Law360 reported that Sweet, who pled guilty to conspiracy and wire fraud charges in early January 2018 and is cooperating with the government, testified Tuesday that at that lunch with Middendorf, he asked Sweet whether PCAOB inspectors would be reviewing the firm’s audit of Wells Fargo at a meeting the regulators had requested in San Francisco:

“I remember kind of shrugging my shoulders and indicating, ‘Well, could it be anyone else?’” Sweet said.

“Why didn’t you just say yes?” asked Amanda Kramer, an assistant U.S. attorney.

“Directly answering ‘yes’ was a very clear violation of the PCAOB ethics code,” Sweet said. “I wanted to answer the question … but do it in such a way that might give me an out.”

How did [Middendorf] respond?” Kramer asked.

“I remember him getting very animated and slapping the table and saying, ‘I knew it!’” Sweet told the jury.

Caleb also reported that according to the indictment, Middendorf spoke to Sweet toward the end of his first week with KPMG and told him “to remember where Sweet’s paycheck came from and to be loyal to KPMG.” Sweet confirmed this on the stand yesterday, according to Law360:

[Sweet’s] supervisor, Thomas Whittle, the head of the office’s Inspections Group, and Whittle’s boss Middendorf reminded him who signed his paychecks and encouraged him from Day 1 to share the PCAOB’s secret inspection plans, as well as more mundane insights from his nine years as a regulator.

Middendorf and co-defendant Jeffrey Wada, a former PCAOB employee, were both charged with conspiracy and wire fraud in connection with the scandal. They are pleading not guilty to both charges.

Sweet also told the jury that Middendorf and Whittle encouraged him to keep in touch with former colleagues at the PCAOB, like Cynthia Holder, who at that time was a PCAOB inspections leader before joining KPMG as executive director in August 2015.

Authorities have said that Holder used her position with the PCAOB to share confidential information about certain pending inspections with Sweet, who would later become her boss at KPMG. She did this while simultaneously seeking employment with the accounting firm.

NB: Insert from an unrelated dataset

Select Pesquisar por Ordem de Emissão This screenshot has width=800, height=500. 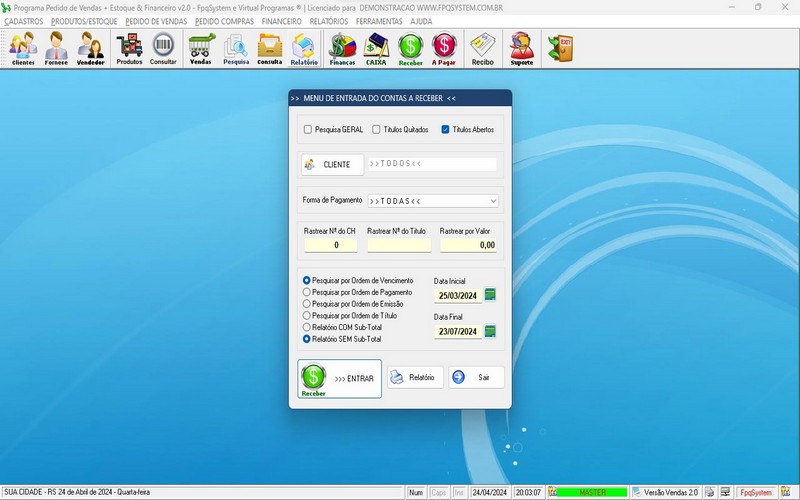[307, 304]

Sweet said Tuesday that some of the internal PCAOB documents and tips about its inspection plans he received from Holder were given to her by Wada.

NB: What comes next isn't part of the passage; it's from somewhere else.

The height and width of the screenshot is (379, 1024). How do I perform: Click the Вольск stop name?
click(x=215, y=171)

After joining the Big 4 firm, authorities said Holder received confidential PCAOB information on audit selections for KPMG from Wada in both 2016 and 2017, which she would share with Sweet, who then passed that info along to Middendorf, Whittle, and David Britt, co-leader of KPMG’s Banking and Capital Markets Group, so extra attention would be placed on these audits before they were inspected by the PCAOB.

Authorities said that Wada was willing to share inspection information with Holder because he also wanted a job at KPMG.

The six conspirators was indicted by federal authorities in late January 2018 and accused of participating in a scheme to defraud the PCAOB and the U.S. Securities and Exchange Commission.

On Oct. 16, 2018, Holder pleaded guilty in Manhattan federal court to one count of conspiracy to defraud the United States, one count of conspiracy to commit wire fraud, and two counts of wire fraud. She is expected to be sentenced on April 5 and could face up to 20 years in prison.

Nearly two weeks later, Whittle pleaded guilty to wire fraud and conspiracy charges, pursuant to a plea agreement with the government, in Manhattan federal court. He is expected to be sentenced on Sept. 13.

Britt’s trial will reportedly begin in October.

Middendorf’s and Wada’s trial is scheduled to resume today.